In response the Colony of Vancouver Island raised a militia of 180 men. Fortunately the San Francisco Irish, though they paraded and cheered bellicose speeches by William D’ Arcy, let it go at that and the Vancouver Island militia was never tested. In 1868 the Fenians were marching again and the British Admiralty notified Rear Admiral Hastings at Esquimalt of a suspected Fenian attack on Vancouver Island with the object of abducting Governor Seymour and holding him for hostage in exchange for Fenian prisoners in Irish jails. Another group in Butte Montana was to invade the Kootenays and seize the gold of the Big Bend. Neither of these threats materialized, and the Big Bend gold was long gone, most of it already in the United States.

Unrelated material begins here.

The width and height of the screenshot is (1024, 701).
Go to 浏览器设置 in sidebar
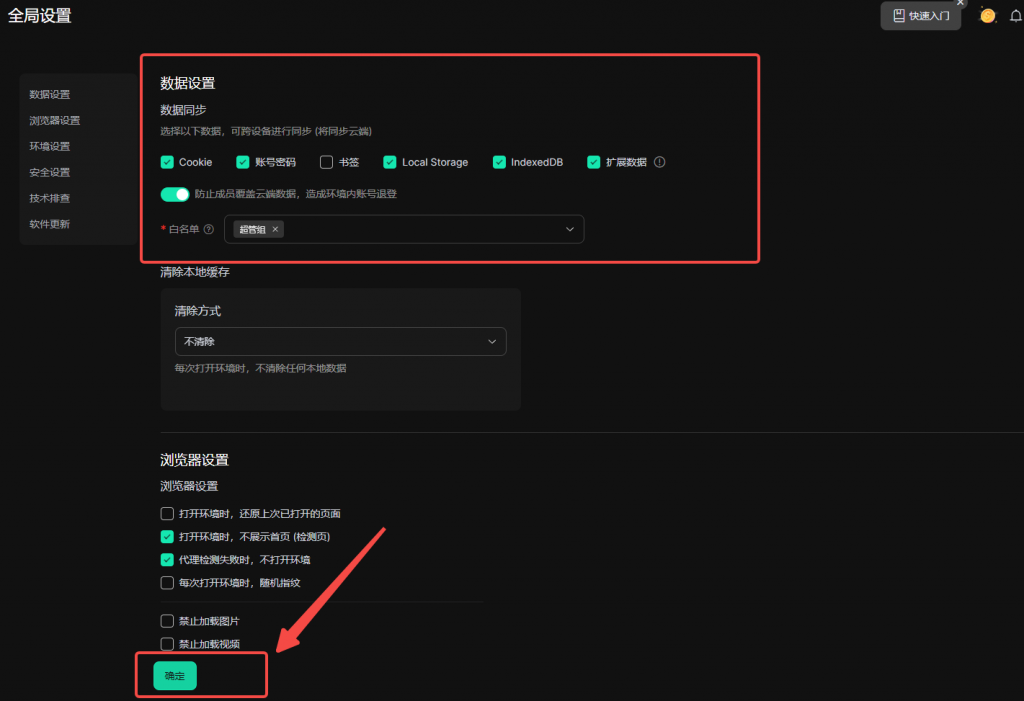tap(55, 120)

The Fenian threat and the extremely modest forces available to counter it: the British naval vessels, a tiny Island militia and, east of the Cascades, only a few hundred scattered miners and ranchers, once again made clear how vulnerable to invasion from the south the Colony was. In the following twenty years the American expansionists would take Alaska, the Hawaiian Islands, Cuba (for a time), and the Phillipines into their empire. The distraction of the Civil war and the lack of a U.S. naval base on the Pacific, probably saved British Columbia from annexation.